Working on the Assembly Line: Pipeline

Pipelining is a common parallel pattern that mimics a traditional manufacturing assembly line. Data flows through a series of pipeline stages and each stage processes the data in some way. Given an incoming stream of data, some of these stages can operate in parallel, and others cannot. For example, in video processing, some operations on frames do not depend on other frames and so can be done on multiple frames at the same time. On the other hand, some operations on frames require processing prior frames first.

Pipelined processing is common in multimedia and signal processing applications. A classical thread-per-stage implementation suffers two problems:

  • The speedup is limited to the number of stages.

  • When a thread finishes a stage, it must pass its data to another thread.

Eliminating these problems is desirable. To do so, you specify whether a stage is serial or parallel. A serial stage processes items one at a time, in order. A parallel stage may process items out of order or concurrently.
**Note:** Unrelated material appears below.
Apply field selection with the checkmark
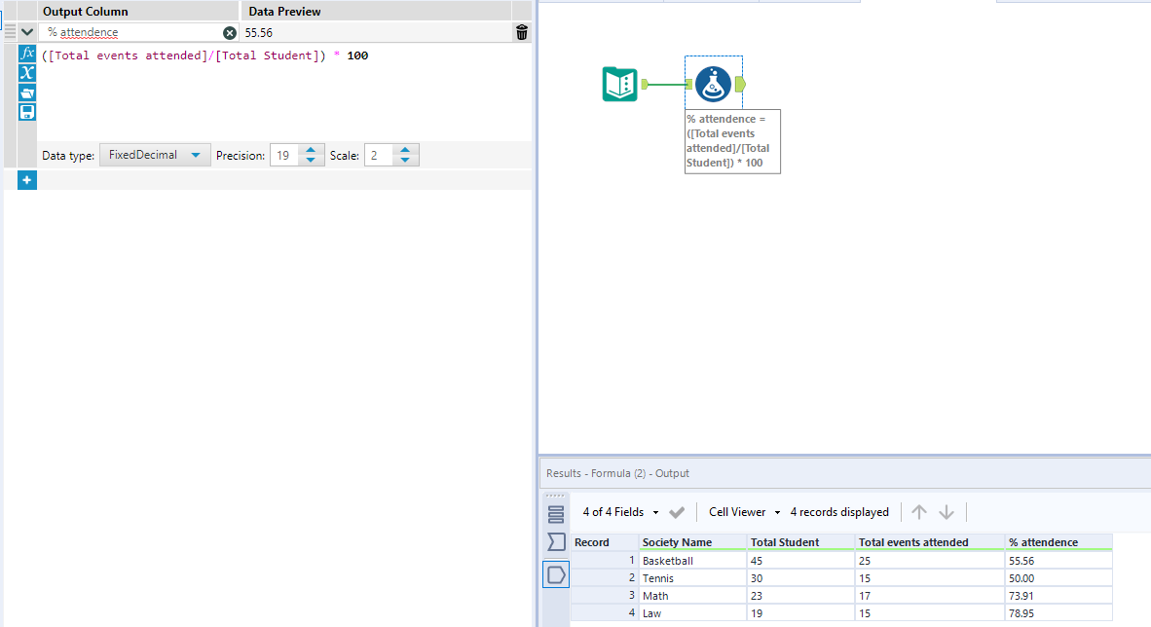Image resolution: width=1151 pixels, height=627 pixels. (x=677, y=511)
By allowing some stages to be run concurrently, you make available more opportunities for load balancing and concurrency. Given sufficient processor cores and concurrent opportunities, the throughput of the pipeline is limited to the throughput of the slowest serial filter.

The pipeline and filter classes implement the pipeline pattern. Here we’ll look at a simple text-processing problem to demonstrate the usage of pipeline and filter. The problem is to read ...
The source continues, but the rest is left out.